In 2010, he founded the Savvy Gallery in Berlin, bringing together art from the West and elsewhere, and in 2017 was one of the curators of Documenta, a prestigious contemporary art event in the German city of Kassel.

Convinced of the belief that history “has been written by a particular type of people, mostly white and men,” Ndikung has had all the rooms in the HKW renamed after women.

These are figures who have “done something important in the advancement of the world” but were “erased” from history, he added. Among them is Frenchwoman Paulette Nardal, born in Martinique in 1896.

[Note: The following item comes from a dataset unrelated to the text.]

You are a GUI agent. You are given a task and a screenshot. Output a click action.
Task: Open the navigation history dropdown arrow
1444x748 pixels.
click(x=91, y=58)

She helped inspire the creation of the “negritude” movement, which aimed to develop black literary consciousness, and was the first black woman to study at the Sorbonne in Paris.

Reassessing history

Ndikung’s appointment at the HKW comes as awareness grows in Germany about its colonial past, which has long been overshadowed by the atrocities committed during the era of Adolf Hitler’s Nazis.

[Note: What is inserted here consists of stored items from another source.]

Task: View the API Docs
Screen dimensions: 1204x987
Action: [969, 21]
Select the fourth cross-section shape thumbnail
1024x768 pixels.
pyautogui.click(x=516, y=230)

Berlin has in recent years started returning looted objects to African countries which it occupied in the early 20th century — Burundi, Rwanda, Tanzania, Namibia and Cameroon.

“It’s long overdue,” said Ndikung.

He was born in Cameroon’s capital, Yaounde, into an anglophone family.

The country is majority francophone but also home to an anglophone minority and has faced deadly unrest in English-speaking areas, where armed insurgents are fighting to establish an independent homeland.

One of his dreams is to open a museum in Cameroon “bringing together historical and contemporary objects” from different countries, he said.

He would love to locate it in Bamenda, the capital of Cameroon’s restive Northwest region.

“But there is a war in Bamenda, so I can’t,” he says.